● **Work instructions**
Every record that follows must be duplicated exactly, with images left out.

● **Material for this task**
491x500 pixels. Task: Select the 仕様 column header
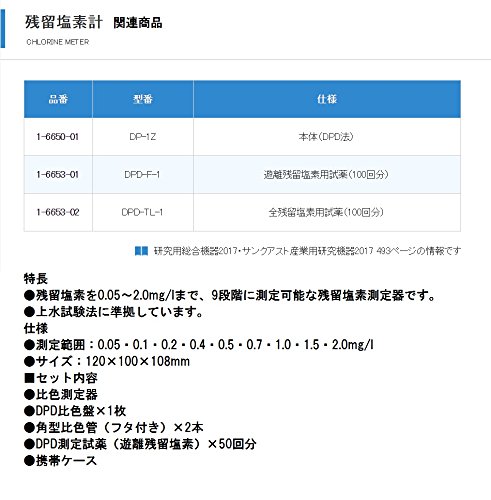pyautogui.click(x=327, y=99)
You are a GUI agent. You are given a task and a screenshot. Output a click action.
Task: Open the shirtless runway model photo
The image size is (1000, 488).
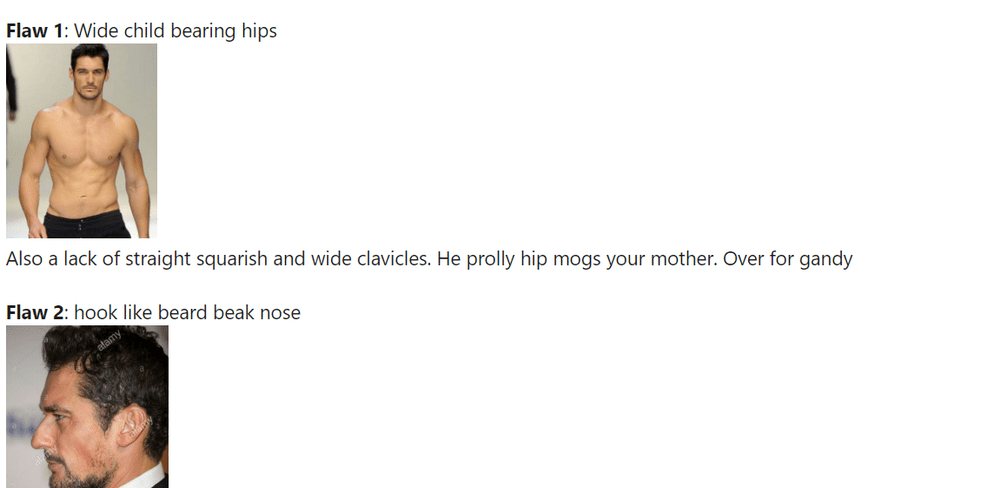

● **Problem solution**
491x500 pixels. Task: Select the 仕様 column header
pyautogui.click(x=327, y=99)
You are a GUI agent. You are given a task and a screenshot. Output a click action.
Task: Open the shirtless runway model photo
The image size is (1000, 488).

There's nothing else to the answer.